I remember when I was a little girl the night I slept in line to be able to buy toys, and I remember getting bored as a teenager while I was waiting to buy some newborn chicks that the government was selling for people to raise for food during the Special Period. When I gave birth, I had to line up to get a bed in a hospital ward because everything was full, and I remember the day a family member died, when the line to order flowers went around the corner. In short, my life has been a long and constant line.

But in the current circumstances, our daily lining up needs to be rethought and we must leave three feet between ourselves and others. (14ymedio)

But in the current circumstances, our daily lining up needs to be rethought and we must leave three feet between ourselves and others, and not because that attitude is going to guarantee that we can buy a product, but because our lives depend on it. It’s tough.

When I returned from the market – they barely had plantains, tomatoes, carrots, and eggplant – the 14-story concrete block where I live was enjoying a hubbub unusual for this time of day. Our vertical tenement enjoys hours of relative calm when the children and youth are in school, but as of Tuesday the schools have closed.

“I had to go out and buy food because my son already ate all the bread,” a neighbor on the ninth floor tells me. Although the schools no longer provide snacks for students and in most of them there isn’t even lunch for those who don’t stay, as long as they are in school their families spend a little less to satisfy the enormous appetites of children of that age.

Now, in addition to the challenge of trying to keep their children at home, parents will have to deal with an overload in the consumption of cookies, breads, sausages, rice, beans and other products frequently found on Cuban tables. “If the coronavirus doesn’t kill me, my children will kill me, they are like catfish, they eat everything,” exaggerates a neighbor, the father of twins.

I climbed the stairs. One of the two elevators was stuck on some floor and I didn’t want to call Reinaldo. After he was expelled from his job as an official journalist, because he believed he could do journalism without a gag, he worked several years as an elevator technician and since then he has been the emergency mechanic for our building. But in these times of coronavirus, I prefer the solitude of the stairs to being locked up with several people in a metal box.

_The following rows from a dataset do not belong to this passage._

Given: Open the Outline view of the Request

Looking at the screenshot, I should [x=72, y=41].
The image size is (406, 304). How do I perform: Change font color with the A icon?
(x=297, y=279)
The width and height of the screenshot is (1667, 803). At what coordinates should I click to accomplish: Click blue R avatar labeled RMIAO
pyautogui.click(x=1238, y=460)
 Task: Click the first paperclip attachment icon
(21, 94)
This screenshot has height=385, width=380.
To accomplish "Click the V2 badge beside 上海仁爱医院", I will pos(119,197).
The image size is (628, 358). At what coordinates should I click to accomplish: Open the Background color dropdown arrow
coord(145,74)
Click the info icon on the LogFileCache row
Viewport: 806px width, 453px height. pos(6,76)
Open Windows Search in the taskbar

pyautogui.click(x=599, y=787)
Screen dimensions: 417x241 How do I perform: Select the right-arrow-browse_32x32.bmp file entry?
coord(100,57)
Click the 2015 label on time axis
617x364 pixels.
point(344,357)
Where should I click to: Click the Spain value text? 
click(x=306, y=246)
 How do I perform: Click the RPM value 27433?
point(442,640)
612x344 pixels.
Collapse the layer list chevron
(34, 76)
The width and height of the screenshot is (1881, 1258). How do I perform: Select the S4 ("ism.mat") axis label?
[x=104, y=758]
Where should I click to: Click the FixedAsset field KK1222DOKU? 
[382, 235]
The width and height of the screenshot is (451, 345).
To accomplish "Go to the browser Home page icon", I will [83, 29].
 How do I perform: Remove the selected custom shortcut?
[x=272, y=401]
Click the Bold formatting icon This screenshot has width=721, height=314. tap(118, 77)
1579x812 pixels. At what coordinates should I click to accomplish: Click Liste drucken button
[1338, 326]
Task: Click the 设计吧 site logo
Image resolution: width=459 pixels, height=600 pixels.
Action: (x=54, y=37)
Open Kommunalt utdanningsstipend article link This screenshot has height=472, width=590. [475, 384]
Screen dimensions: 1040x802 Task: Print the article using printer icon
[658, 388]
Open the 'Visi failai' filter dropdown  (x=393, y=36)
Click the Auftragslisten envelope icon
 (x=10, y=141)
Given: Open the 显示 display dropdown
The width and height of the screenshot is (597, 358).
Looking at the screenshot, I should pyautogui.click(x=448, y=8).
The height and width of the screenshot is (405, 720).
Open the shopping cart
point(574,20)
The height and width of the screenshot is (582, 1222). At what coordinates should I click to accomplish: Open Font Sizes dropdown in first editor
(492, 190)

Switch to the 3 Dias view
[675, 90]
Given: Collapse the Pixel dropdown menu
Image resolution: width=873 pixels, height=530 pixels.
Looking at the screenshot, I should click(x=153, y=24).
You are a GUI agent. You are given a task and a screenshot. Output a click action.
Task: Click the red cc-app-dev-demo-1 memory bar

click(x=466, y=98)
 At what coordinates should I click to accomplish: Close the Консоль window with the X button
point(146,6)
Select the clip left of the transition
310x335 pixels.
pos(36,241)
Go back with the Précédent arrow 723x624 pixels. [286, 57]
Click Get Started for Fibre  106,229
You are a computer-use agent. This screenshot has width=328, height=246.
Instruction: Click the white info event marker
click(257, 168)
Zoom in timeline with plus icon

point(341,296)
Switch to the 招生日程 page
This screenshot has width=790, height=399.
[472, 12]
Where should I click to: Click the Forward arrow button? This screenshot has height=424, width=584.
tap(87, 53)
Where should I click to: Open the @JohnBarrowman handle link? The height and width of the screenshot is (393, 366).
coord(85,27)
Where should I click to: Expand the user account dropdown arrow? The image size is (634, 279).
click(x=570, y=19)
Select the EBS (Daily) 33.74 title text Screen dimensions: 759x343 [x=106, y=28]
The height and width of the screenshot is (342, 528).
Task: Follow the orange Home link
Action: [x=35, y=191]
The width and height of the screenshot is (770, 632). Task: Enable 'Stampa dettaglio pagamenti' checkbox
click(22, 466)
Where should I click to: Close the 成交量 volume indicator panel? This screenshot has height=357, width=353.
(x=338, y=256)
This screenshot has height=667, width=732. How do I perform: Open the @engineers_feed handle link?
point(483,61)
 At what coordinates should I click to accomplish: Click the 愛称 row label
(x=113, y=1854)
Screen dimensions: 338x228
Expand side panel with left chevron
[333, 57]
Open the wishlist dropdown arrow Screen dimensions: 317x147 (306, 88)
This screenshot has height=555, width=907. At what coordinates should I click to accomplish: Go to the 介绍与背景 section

Before arriving at my apartment, I ran into a teenager who told me that this afternoon he is going to participate in a protest with the hashtag #BajenLosPreciosDeInternet (Lower Internet Prices) to demand cheaper web browsing plans from the state telecommunications monopoly, Etecsa. Hopefully we can do it, but if the complaints grow on social networks officialdom may decide to do just the opposite: close access, using as an excuse the “state of emergency” and the need to “stop the lies against the Revolution.” Nothing would surprise me in that direction.

Many of the decisions that were announced this Monday were the result of pressure from citizens on social networks. In the event that Covid-19 advances in the country and the number of infections spikes and the capacities of the health system collapse, as has happened in parts of Italy and Madrid, government censorship could be primed against the independent press and the most active citizens on Twitter and Facebook.

I reached the 14th floor. Shortly after crossing the threshold of my apartment, someone knocked on the door. A young medical student with a mask asked how I felt. “I can’t complain,” I said, “the truth is, I can’t even complain,” I amended.